Timothy Taylor is pleased to present Out of chaos, an exhibition of new paintings by Daniel Crews-Chubb. The artist’s third presentation with the gallery will feature large and medium-scale paintings as well as works on paper. Featuring riotous accumulations of urgent marks and a vivid atmosphere, the works in the exhibition explore the ways in which composition emerges from disorder, centering on the figure as a motif.
The exhibition’s title, Out of chaos—which is shared by a series of paintings on view—is drawn from the ancient Greek mythological notion that chaos is a state of undifferentiated matter from which the universe emerged. Crews-Chubb’s paintings are driven by the idea that infinity is a loop between chaos and order, and that energy is not destroyed but transformed.
In his paintings of individual or groups of figures, Crews-Chubb conceives of the body as a temporary vessel for energy, spirit, and form. Genderless, deracialized, and ahistorical, his subjects serve as organising structures around which he makes intuitive marks. The artist typically works on ten to twelve canvases simultaneously, so that a body of paintings becomes realised at once. He lays canvas on the floor, spilling ink and throwing or spraying paint, allowing a figure to emerge. He then enters the composition with vigorous scrawls of charcoal, destructing and rebuilding the figure. Sections of raw canvas offer breathing room to an otherwise densely worked surface. He takes a sculptural approach to the paintings, collaging squares of unpainted canvas and coloured fabric atop the existing picture to edit or build up the composition, achieving a depth of surface that cannot be translated to digital images.
Across his work, Crews-Chubb reflects on ancient cosmologies, considering the commonalities among the mythologies of such cultures as the Toltecs, Mayans, Romans, Greeks, and Egyptians. Where his previous work referenced specific deities, his recent paintings find a more universal entry point—they explore the very idea of the godlike figure and the synergism behind the fact that so many cultures arrived at the concept of a deity. The Immortals series, of which there are two in this exhibition, recalls the timelessness of depictions of the human figure, as well as its projection into godly realms. Referencing the Cubist approach to depicting a subject from multiple angles at once, he introduces conflicting marks, contours, and profiles, heightening the works’ sense of atemporality and flux.

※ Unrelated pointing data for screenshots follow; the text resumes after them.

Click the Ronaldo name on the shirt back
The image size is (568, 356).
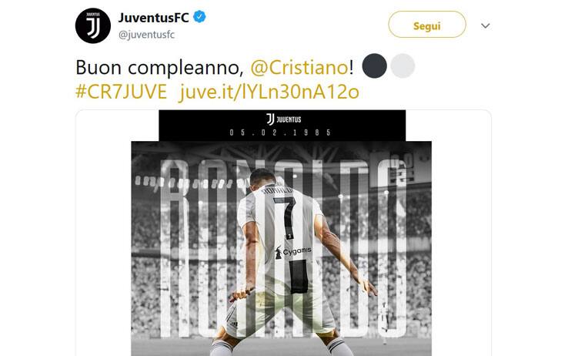click(x=277, y=190)
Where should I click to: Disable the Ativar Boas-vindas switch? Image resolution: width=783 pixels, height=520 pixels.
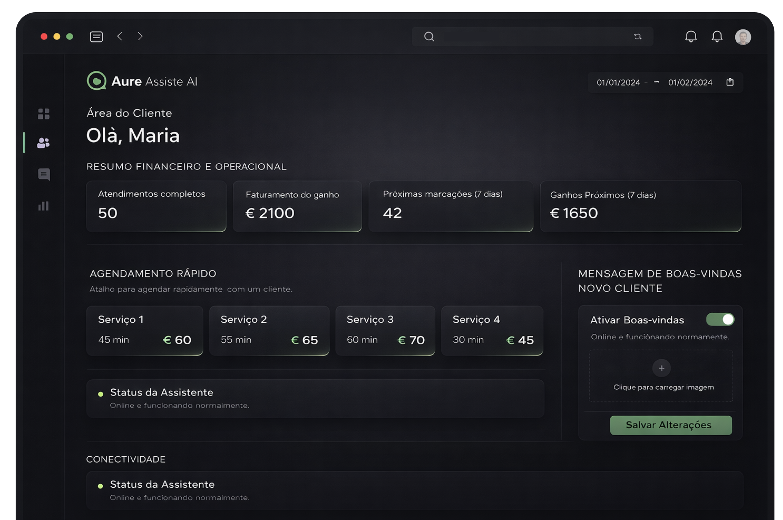tap(720, 319)
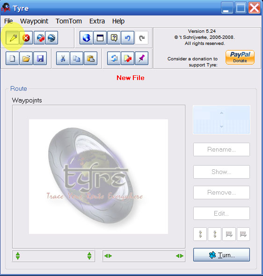263x276 pixels.
Task: Click the paste clipboard icon
Action: (x=90, y=58)
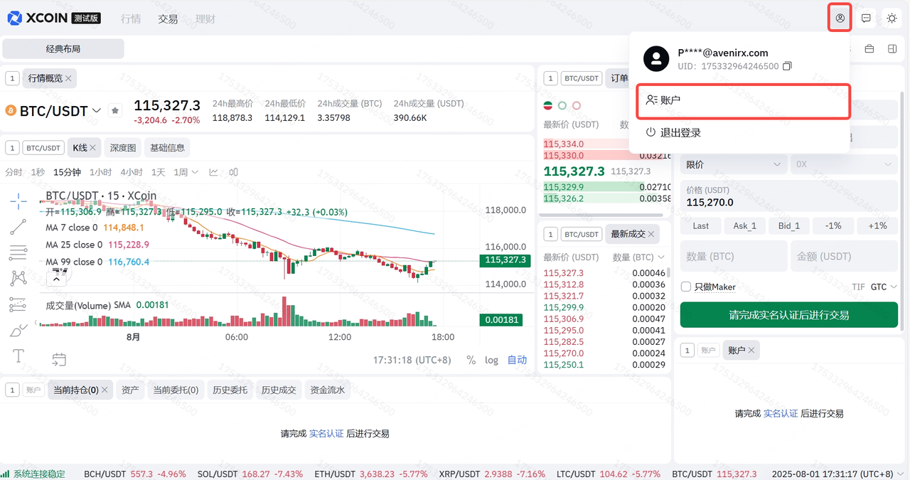Viewport: 910px width, 480px height.
Task: Select the trend line drawing tool
Action: point(18,227)
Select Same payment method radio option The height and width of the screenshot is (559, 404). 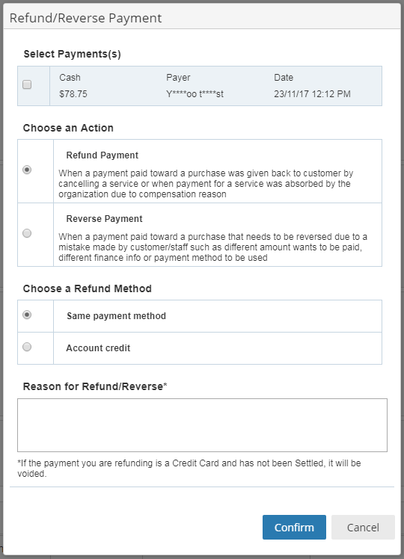(x=27, y=315)
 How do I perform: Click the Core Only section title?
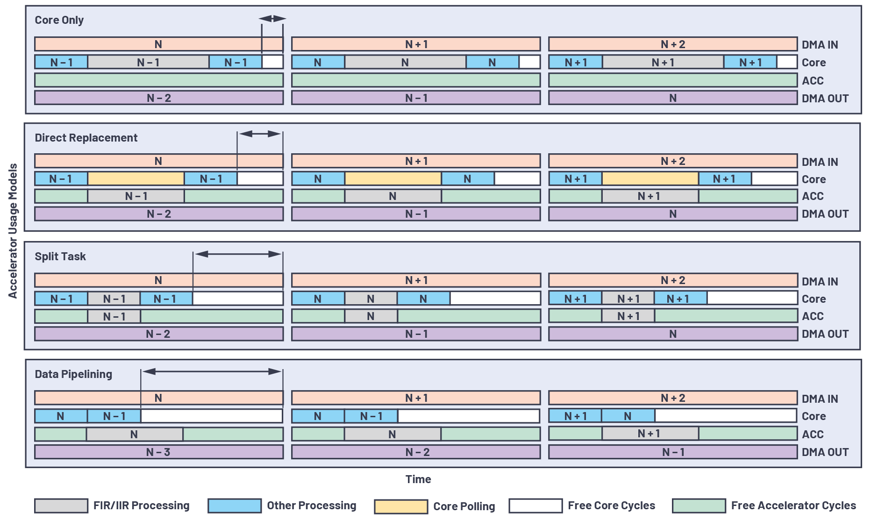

Crews-Chubb’s recent work further investigates the phenomenon of pareidolia, a human tendency to find and make sense of patterns within abstract visual information—like finding animal shapes in clouds. This inclination results from the brain seeking safety, as an infant seeks their mother’s face from a sea of unknowable sensory input. In his newest paintings, Crews-Chubb offers a melee of texture, line, and form, so that the viewer might undergo their own process of recognition.
This exhibition is accompanied by a fully illustrated monograph published by Anomie, with newly commissioned texts by Jennifer Higgie and Matthew Holman, as well as an interview with Amah-Rose Abrams.
Daniel Crews-Chubb (b. 1984, Northampton, United Kingdom) is a London-based painter whose mixed-media works wrestle with the human condition and modes of self-expression. While his work mines our contemporary visual culture, Crews-Chubb intertwines canonical sources and classical allusions in paintings that are at once fantastical and relevant. He selects archetypes and symbols at will to create a highly personal, idiosyncratic lexicon of human and bestial figures. Crews-Chubb holds degrees from Chelsea College of Arts and Turps Art School, both in London. In addition to a forthcoming solo exhibition at the Long Museum, Shanghai (2024), the artist was recently the subject of a two-person exhibition alongside Flora Yukhnovich at the Ashmolean Museum, Oxford (2022).
His work has also featured in solo exhibitions at Timothy Taylor, London (2021); Choi and Lager Gallery, Seoul (2021); Timothy Taylor, New York (2020); Roberts Project, Los Angeles (2018, 2021); Vigo Gallery, London (2016); and Galerist, Istanbul (2014), among others. Recent group exhibitions include Something happened, PowerLong Museum, Shanghai (2020); 45 at 45, La Louver, Los Angeles (2020); Telescope, curated by Nigel Cooke, Hastings Contemporary, United Kingdom (2019); Tree, Vigo Gallery, London (2018); and Iconoclasts: art out of the mainstream, Saatchi Gallery, London (2017).
His works are represented in international public and private collections including the Ashmolean Museum, Oxford; Denver Art Museum, Colorado; Inimá de Paula Museum, Belo Horizonte, Brazil; Long Museum, Shanghai; Saatchi Gallery, London; Bunker Artspace and Beth Rudin de Woody Collections, Palm Beach and New York; and Hall Art Foundation, New York.